Developing guidance on integrating OHS and health promotion programs at work
Employers in Canada are required to provide OHS programs and activities to prevent worker exposure to job-related risks and hazards. Some voluntarily offer workplace health promotion programs that help workers improve their health through individual behaviour changes such as exercising or having a healthy diet. Research has started to show that OHS and health promotion programs can provide greater benefits to workers’ overall health and well-being when they’re blended together. This approach has been popularized through initiatives such as the U.S. National Institute of Occupational Safety and Health’s Total Worker Health™ program.
However, Canadian employers lack guidance as to how to develop and implement integrated OHS and health promotion strategies that are appropriate for our distinct labour and health-care contexts. A new study led by IWH Mustard Post-Doctoral Fellow Dr. Avi Biswas sets out to fill that gap.
The study, funded by the Alberta OHS Futures research grants program, begins with an environmental scan to identify research for various approaches to integrating OHS and workplace health promotion, as well as the barriers and facilitators of the approaches.
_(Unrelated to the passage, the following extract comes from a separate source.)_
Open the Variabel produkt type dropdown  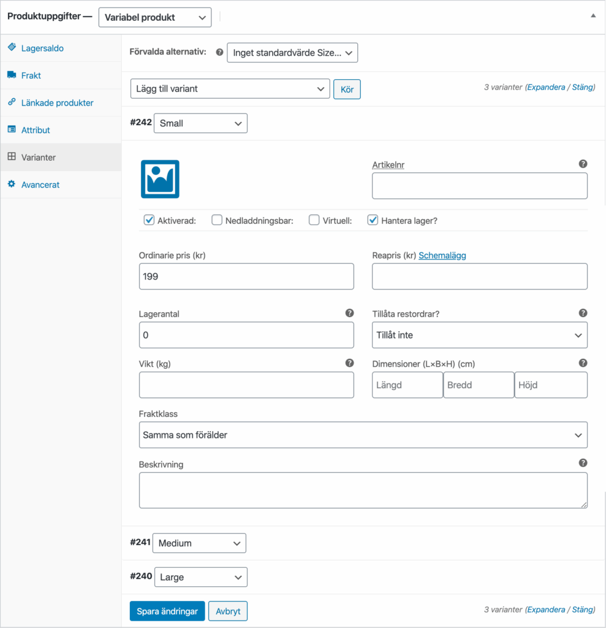tap(154, 17)
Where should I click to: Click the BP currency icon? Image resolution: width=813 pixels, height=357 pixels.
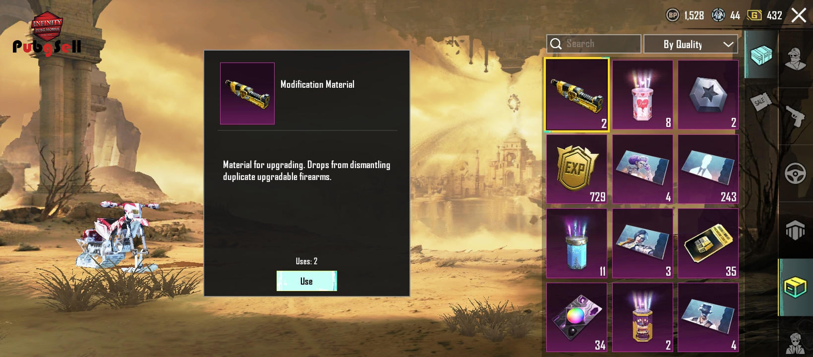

The team will then work with stakeholder partners, including the Alberta Cancer Prevention Legacy Fund, Energy Safety Canada and the Graham Lowe Group, on a consensus-building process to identify guiding principles that can be used by workplaces in Alberta and Canada to integrate OHS and health promotion activities.
We expect to be able to offer recommendations to employers, with concrete steps to implement, says Biswas. He adds that he hopes this study forms the first phase of a multiphase project, an outcome of which would potentially be a workplace scorecard and assessment tools for an integrated approach, based on this study’s recommendations.